The team’s latest study reveals how Tma12 kills whiteflies. 

Proteins involved in biological functions are known as functional proteins, as compared to the ones that are involved in providing the structure to a living organism or cell (structural proteins). Exploring the functional details of a protein is referred to as the functional activity analysis of a protein.” In their study, the authors have explored the functional activity of Tma12 and described the distinctive features of its chitin-degrading property. Furthermore, they have located the exact chitin-binding site in the structure of Tma12. 

Previous studies indicate that Tma12 might be capable of converting complex sugars like chitin into simpler compounds. Chitin is responsible for structural support in insects — their growth and development are strictly dependent on chitin. For that purpose, insects repeatedly produce chitin in different tissues. Exposure to chitinolytics (chitin-degrading substances) disrupts their normal structure, altering the life cycle of these insects and consequentially killing them. 

Lytic polysaccharide monooxygenases (LPMOs) are powerful enzymes that can break down complex sugars into simpler forms. Although Tma12 was known to bind chitin, a detailed characterisation of its enzymatic activity has not been done before. To check whether Tma12 has an LPMO-like chitin-degrading activity, the team provided chitin fibres to Tma12 and analysed the digested chitin oligosaccharides using liquid chromatography – tandem mass spectrometry (LC−MS/MS), which is an analytical chemistry technique that can help in identifying molecules based on the physical separation capabilities of liquid chromatography with the mass analysis capabilities of mass spectrometry. They found that Tma12 could indeed degrade chitin into simpler compounds.

The research group argued that the chitin-degrading activity of Tma12 is associated with its insecticidal activity. To check this, they abolished the LPMO activity of Tma12. This abolition was performed by removing the copper ions (required for the proper functioning of Tma12) present at the catalytic site of the enzyme, followed by treatments with a chemical called diethylpyrocarbonate (DEPC) that is known to modify amino acid residues of proteins. This led to the enzyme losing its chitin-degrading ability along with its insecticidal activity. The researchers used a technique called circular dichroism (a spectroscopic technique based on circularly polarised light used to determine the structure of proteins) to compare the structure of the modified and unmodified proteins. The group found that copper ions were essential for the function of Tma12 and that the DEPC treatment did not change the structure of the protein. Even after the DEPC treatment, the protein was functional. 

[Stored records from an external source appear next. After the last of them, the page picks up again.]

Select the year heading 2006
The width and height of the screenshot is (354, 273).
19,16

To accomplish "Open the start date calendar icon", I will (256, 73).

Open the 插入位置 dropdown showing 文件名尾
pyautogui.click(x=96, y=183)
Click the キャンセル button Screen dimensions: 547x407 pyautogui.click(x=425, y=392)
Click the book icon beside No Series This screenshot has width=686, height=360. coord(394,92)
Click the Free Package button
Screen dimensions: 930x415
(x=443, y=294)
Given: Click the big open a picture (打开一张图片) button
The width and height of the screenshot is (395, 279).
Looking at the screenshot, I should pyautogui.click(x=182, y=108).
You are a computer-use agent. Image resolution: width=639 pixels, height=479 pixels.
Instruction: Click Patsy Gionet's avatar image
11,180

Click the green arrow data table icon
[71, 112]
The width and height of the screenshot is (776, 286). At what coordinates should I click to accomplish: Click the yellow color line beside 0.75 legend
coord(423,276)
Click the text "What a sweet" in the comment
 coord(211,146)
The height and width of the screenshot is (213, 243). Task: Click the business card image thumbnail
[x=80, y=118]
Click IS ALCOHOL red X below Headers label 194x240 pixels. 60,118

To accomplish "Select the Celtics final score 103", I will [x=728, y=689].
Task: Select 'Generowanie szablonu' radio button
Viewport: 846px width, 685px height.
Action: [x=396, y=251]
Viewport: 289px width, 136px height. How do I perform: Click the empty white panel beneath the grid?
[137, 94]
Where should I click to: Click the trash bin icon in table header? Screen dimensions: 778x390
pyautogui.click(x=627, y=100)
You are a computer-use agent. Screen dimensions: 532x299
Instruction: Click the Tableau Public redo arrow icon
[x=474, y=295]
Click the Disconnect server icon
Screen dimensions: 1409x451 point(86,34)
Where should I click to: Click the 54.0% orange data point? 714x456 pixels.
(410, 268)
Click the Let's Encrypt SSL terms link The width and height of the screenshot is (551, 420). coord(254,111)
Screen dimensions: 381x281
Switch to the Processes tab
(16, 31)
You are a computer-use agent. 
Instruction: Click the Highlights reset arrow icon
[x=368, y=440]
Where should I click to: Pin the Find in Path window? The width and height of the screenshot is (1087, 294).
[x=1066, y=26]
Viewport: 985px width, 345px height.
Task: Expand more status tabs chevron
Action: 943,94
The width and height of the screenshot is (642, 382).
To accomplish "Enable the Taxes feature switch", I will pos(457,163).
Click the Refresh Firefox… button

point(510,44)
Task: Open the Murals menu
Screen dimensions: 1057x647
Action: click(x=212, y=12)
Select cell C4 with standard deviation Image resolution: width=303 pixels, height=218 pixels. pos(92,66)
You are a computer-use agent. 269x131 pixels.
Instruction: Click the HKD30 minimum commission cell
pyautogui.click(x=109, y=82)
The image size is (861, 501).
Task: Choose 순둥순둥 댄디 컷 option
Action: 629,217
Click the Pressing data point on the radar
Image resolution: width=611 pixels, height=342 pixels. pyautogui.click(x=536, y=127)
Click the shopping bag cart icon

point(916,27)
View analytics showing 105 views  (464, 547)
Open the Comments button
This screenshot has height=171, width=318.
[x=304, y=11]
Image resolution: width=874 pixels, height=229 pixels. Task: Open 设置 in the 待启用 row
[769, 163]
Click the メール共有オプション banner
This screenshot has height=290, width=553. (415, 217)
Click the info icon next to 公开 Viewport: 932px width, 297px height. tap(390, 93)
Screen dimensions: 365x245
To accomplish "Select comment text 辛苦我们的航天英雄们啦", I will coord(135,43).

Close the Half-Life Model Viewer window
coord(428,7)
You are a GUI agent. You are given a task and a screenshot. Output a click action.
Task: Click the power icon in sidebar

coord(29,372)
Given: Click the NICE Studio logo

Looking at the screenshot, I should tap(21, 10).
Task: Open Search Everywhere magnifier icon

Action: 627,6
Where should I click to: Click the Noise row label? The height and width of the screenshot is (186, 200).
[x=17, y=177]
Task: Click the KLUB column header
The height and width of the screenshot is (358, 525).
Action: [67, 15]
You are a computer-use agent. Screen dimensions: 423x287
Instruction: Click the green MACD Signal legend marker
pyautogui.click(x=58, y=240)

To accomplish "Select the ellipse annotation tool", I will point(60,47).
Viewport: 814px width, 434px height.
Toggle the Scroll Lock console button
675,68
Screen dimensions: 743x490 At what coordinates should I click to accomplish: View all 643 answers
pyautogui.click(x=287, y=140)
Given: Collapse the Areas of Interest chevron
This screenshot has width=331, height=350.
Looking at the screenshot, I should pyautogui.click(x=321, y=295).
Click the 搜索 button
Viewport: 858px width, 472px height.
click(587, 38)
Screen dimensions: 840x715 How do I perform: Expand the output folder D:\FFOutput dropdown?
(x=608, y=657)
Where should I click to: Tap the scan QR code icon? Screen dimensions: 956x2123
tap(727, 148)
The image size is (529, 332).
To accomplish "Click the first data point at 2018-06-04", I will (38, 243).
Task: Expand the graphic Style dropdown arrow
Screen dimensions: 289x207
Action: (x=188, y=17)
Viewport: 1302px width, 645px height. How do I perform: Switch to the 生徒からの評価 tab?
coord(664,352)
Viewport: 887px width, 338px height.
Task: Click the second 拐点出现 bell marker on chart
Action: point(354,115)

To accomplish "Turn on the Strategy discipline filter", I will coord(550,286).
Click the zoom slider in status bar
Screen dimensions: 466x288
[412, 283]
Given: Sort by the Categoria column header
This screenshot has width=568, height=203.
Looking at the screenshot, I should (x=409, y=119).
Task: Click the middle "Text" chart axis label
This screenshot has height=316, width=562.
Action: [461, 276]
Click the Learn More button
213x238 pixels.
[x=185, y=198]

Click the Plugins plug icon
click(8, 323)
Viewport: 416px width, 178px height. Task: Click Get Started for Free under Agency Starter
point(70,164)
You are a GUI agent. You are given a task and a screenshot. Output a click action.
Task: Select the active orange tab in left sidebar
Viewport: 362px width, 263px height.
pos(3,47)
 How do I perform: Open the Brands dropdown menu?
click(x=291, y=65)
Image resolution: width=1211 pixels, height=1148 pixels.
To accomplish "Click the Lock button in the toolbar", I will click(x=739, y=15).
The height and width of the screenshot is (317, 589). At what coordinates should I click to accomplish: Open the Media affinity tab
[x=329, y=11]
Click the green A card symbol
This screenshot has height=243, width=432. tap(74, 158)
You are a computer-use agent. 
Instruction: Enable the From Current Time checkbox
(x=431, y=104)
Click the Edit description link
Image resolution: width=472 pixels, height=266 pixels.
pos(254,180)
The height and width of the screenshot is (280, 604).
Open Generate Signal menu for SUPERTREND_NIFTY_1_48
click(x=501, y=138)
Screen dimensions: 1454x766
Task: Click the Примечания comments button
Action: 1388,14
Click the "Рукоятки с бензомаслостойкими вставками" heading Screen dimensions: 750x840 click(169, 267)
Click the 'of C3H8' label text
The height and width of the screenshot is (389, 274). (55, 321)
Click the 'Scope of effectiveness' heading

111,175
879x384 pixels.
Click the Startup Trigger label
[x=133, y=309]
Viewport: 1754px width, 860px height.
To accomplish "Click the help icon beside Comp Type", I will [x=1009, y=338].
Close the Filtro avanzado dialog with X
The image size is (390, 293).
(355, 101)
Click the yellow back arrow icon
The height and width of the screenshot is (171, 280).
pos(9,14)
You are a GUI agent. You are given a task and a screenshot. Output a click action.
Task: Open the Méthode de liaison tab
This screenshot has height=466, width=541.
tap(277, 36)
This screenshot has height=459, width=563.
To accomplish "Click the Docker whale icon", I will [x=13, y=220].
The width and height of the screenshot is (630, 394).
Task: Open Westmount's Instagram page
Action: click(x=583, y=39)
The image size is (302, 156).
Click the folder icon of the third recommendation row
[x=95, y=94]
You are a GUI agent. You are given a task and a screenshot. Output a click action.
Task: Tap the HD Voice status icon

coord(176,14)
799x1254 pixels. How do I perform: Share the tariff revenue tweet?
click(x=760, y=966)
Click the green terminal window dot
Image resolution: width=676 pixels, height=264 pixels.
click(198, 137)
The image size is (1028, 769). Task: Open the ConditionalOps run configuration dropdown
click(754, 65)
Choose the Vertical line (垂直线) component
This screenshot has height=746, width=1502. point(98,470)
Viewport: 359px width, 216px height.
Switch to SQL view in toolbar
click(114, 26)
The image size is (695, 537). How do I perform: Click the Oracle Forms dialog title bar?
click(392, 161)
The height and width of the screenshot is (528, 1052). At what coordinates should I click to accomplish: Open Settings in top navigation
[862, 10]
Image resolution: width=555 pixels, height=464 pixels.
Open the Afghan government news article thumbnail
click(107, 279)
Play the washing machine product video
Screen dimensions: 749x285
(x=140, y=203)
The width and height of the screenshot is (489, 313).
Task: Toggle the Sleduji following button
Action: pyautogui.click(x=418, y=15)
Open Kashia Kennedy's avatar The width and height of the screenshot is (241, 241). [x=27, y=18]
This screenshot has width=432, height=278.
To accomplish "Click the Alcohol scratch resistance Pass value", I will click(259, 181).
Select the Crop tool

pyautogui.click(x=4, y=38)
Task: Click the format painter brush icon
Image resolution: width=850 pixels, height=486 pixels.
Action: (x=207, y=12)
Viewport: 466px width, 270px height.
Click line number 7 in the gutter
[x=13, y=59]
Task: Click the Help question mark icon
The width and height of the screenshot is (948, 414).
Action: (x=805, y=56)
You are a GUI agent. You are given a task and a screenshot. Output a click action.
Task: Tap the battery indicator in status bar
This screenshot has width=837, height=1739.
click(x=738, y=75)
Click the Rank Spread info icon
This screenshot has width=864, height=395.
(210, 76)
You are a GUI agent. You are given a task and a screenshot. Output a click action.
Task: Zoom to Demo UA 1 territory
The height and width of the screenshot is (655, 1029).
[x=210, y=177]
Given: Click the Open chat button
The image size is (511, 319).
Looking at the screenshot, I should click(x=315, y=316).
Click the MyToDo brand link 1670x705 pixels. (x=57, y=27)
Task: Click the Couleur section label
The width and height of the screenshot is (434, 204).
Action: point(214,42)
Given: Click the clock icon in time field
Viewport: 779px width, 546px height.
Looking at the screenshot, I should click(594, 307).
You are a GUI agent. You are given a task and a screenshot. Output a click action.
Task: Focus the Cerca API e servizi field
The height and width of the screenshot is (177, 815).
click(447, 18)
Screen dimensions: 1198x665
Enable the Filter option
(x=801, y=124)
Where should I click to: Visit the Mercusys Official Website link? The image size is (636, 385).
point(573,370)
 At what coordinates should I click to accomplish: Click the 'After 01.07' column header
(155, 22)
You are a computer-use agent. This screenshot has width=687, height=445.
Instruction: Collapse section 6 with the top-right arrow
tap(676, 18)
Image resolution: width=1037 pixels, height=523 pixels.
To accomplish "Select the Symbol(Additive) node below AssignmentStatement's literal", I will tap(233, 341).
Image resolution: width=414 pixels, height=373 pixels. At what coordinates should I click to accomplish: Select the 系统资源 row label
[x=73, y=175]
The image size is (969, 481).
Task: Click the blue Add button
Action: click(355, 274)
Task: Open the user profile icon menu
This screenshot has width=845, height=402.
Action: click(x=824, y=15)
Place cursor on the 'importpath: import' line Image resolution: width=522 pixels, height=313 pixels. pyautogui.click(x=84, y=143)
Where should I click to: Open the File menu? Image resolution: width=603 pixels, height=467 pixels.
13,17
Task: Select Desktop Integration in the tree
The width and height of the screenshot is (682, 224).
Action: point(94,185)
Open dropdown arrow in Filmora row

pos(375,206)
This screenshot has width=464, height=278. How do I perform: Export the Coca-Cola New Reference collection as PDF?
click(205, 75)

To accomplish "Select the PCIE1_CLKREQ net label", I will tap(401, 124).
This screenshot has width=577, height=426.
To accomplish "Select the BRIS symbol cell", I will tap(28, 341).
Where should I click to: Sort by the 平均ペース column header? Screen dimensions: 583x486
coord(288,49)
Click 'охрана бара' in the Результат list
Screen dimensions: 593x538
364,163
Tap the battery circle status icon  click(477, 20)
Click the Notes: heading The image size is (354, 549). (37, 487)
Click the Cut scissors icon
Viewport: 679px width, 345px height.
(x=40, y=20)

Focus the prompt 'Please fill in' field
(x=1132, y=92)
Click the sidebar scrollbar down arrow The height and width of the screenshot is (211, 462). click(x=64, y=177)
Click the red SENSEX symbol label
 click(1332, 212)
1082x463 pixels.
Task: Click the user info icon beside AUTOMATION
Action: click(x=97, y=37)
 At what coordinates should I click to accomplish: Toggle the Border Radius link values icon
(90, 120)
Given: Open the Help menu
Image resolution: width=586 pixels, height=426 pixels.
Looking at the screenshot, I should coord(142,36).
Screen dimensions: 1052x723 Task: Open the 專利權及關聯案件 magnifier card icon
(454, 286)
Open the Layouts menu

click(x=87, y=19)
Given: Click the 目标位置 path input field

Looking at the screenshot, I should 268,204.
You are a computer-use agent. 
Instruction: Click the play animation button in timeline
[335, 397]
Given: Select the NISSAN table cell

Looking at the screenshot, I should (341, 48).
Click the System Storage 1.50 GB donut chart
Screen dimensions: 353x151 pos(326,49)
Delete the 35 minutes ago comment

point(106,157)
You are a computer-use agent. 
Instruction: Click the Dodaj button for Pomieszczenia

One of the by-products generated after Tma12-based digestion of chitin is methanol, which can be utilised as a biofuel. Jyoti Singh, Senior Research Fellow and first author of this study, is optimistic about its potential industrial applications. Highlighting its dual purpose, she says, The chitinolytic function of Tma12 protein can be exploited by industrial biorefineries in the production of biofuels and biopesticides.” Therefore, research exploring Tma12’s enzymatic activity holds a promising future.

Gauri Saxena, Professor, Department of Botany, University of Lucknow, who was not associated with the study, was intrigued by its findings. She mentions, 

These tiny flies are continuously in the news for affecting agricultural productivity. It is fascinating to know that NBRI is addressing this global threat using a natural insecticidal protein (Tma12). Understanding its functionality in detail will help in developing potential management approaches against the mighty whitefly.